**Tasks to complete**
[a] Reproduce verbatim the portion of the climate passage starting at "At 3.5C, most" and ending at "are certainly imminent.".
[b] According to the climate passage, how long is the lag time between carbon emissions and climate uptake?

**Extract to read**
++++

What is the Anthropocentric Trajectory of our Earth System, according to the National Academy of Sciences, you may still be wondering? As Goodell sums it up: “even if we managed to hit the carbon emissions targets set in the Paris Climate Accord” – AS IF! (carbon emissions STILL accelerating) – “we still might trigger a series of accelerating climate-system feedback loops that would push the climate into a permanent hothouse state, with a warming of four, five or even six degrees Celsius.” Oh, is that all? you may reflexively wonder to yourself?
At 3.5C, most scientists agree that agriculture is no longer feasible. Here is a more thorough treatment of the impacts from each degree celsius of global warming. And because it rarely gets mentioned in the media, I am always compelled to remind my readers for perspective that there is a 30-40 year lag-time between carbon emissions and climate uptake, so that another 1C is already baked into the “earth system” — even as Trump the Terrible fiddles his Putinian phallus on the roof of his burning tower of ecocidal empire, barking out orders to build a wall to hold off the blue wave.
Tidal changes are certainly imminent.

++++

**Data excerpt**
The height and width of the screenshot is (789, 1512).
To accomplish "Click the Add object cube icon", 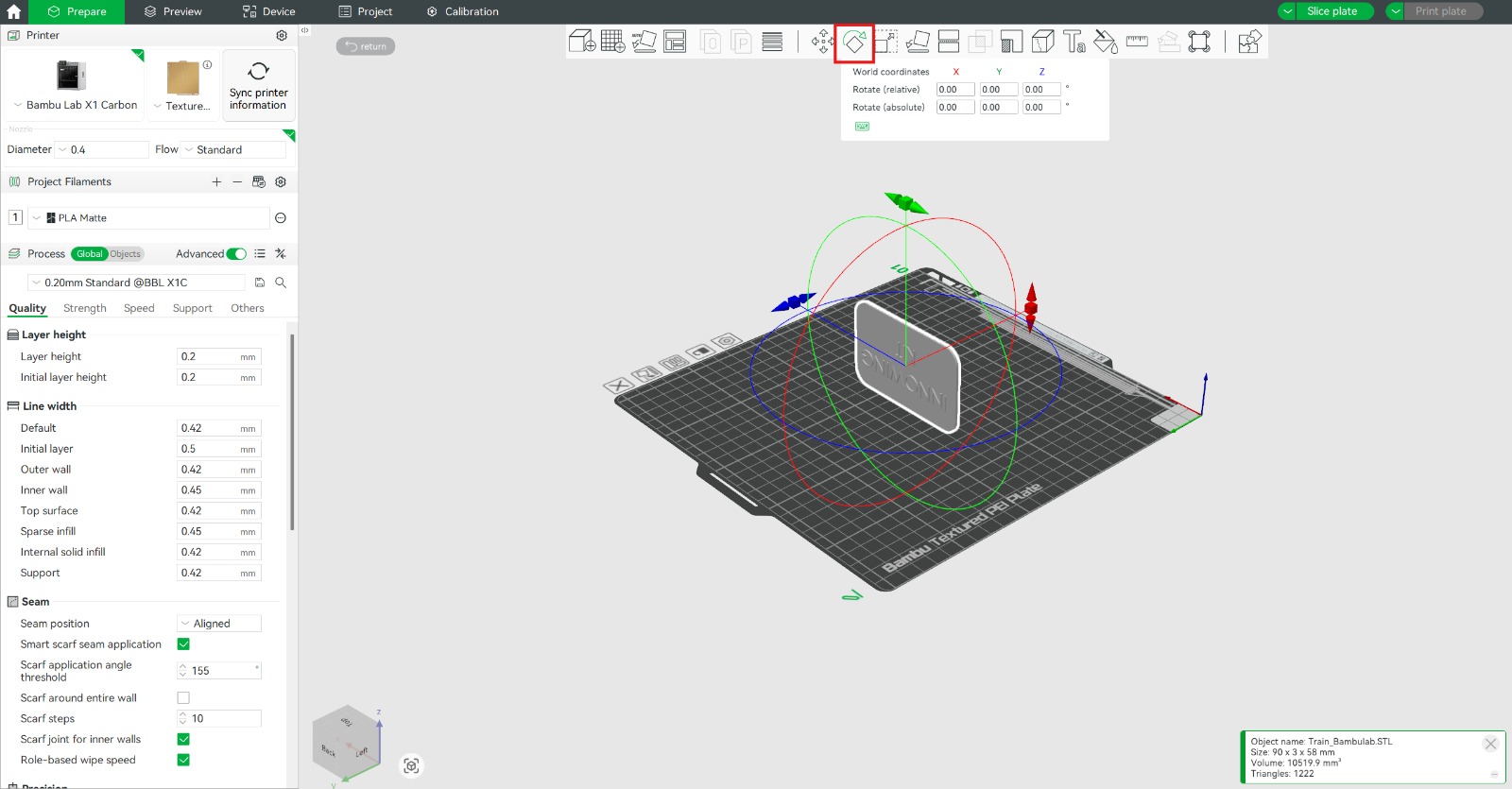I will (581, 42).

++++

**Responses to the exercise**
[a]
At 3.5C, most scientists agree that agriculture is no longer feasible. Here is a more thorough treatment of the impacts from each degree celsius of global warming. And because it rarely gets mentioned in the media, I am always compelled to remind my readers for perspective that there is a 30-40 year lag-time between carbon emissions and climate uptake, so that another 1C is already baked into the “earth system” — even as Trump the Terrible fiddles his Putinian phallus on the roof of his burning tower of ecocidal empire, barking out orders to build a wall to hold off the blue wave.
Tidal changes are certainly imminent.

[b] 30 to 40 years.